Without trying to expound and defend this interpretation of the whole period from 1900 to 1914 further here, the central point concerning the ultimate impact of the ethos, collective mentality, and incentives structure of imperialism on the international system in general and on Austria-Hungary in particular, can be illustrated through one major development, the Russo-Japanese War. Russia’s policy toward Japan in East Asia from 1895 to 1903 bears a striking similarity in certain respects to Russian policy toward Austria in the Balkans from 1909 to 1914. That is, in both cases Russia did not want a war or desire the physical elimination of its rival. It simply wished to keep its opponent isolated, hold it off, fob it off if necessary with meaningless assurances and agreements, and over time consolidate its hold over the area in dispute until its control became so strong that the opponent would have to recognize and accept it. One difference between the two instances, so far as Russian policy is concerned, is that in East Asia Russia encountered some resistance from outside powers, notably Britain, while in the Balkans it was encouraged and aided by Serbia, France, Britain, Italy, and Romania.
The difference between the two cases that most affected the respective outcomes, however, lies in the way Russia’s opponents, Japan and Austria-Hungary, reacted to Russia’s moves.
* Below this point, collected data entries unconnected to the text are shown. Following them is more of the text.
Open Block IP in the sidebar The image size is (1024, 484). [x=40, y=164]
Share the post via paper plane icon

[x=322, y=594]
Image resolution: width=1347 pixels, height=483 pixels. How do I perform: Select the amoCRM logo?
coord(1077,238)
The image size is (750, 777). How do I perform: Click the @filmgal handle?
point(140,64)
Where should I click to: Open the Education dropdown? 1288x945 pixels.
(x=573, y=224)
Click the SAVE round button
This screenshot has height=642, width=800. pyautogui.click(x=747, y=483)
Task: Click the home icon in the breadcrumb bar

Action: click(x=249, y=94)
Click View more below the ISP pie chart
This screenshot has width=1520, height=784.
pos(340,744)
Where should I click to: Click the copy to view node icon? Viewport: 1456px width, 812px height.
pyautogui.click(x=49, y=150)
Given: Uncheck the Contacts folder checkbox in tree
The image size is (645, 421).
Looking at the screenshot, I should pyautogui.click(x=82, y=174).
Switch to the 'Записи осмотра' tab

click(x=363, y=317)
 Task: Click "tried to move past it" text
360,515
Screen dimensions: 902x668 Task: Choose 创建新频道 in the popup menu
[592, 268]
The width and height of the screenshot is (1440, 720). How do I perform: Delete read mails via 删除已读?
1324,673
The Japanese government came to understand Russia’s policy in East Asia and its ultimate consequences for Japan early on and decided, after much debate and considerable hesitation and division, that Japan must either obtain a satisfactory, reliable agreement with Russia dividing the spoils (essentially Korea for Japan, Manchuria for Russia) or fight. When the Japanese government concluded that it could not obtain the deal it wanted from Russia, well before the possibilities of peaceful negotiation with Russia were formally exhausted, it chose not, as Austria-Hungary did in 1914, merely to take actions to protect its interests at the risk of war (such as occupying Korea), allowing Russia to decide on its response. Instead, it chose all-out, immediate preventive war, attacking Russia suddenly and with all its might. In terms of my metaphor, the Japanese saw that under the current imperialist system it was foolish to look over the fence, see a chief preparing to steal horses one coveted oneself, try to reach agreement on shared theft, and failing this fall back on the hope that the horses would not be stolen after all or that one could simply steal a few oneself without fighting the other thief. The rational though risky course was to attack the other thief first, drive him off, and then steal the horses oneself. And that policy worked.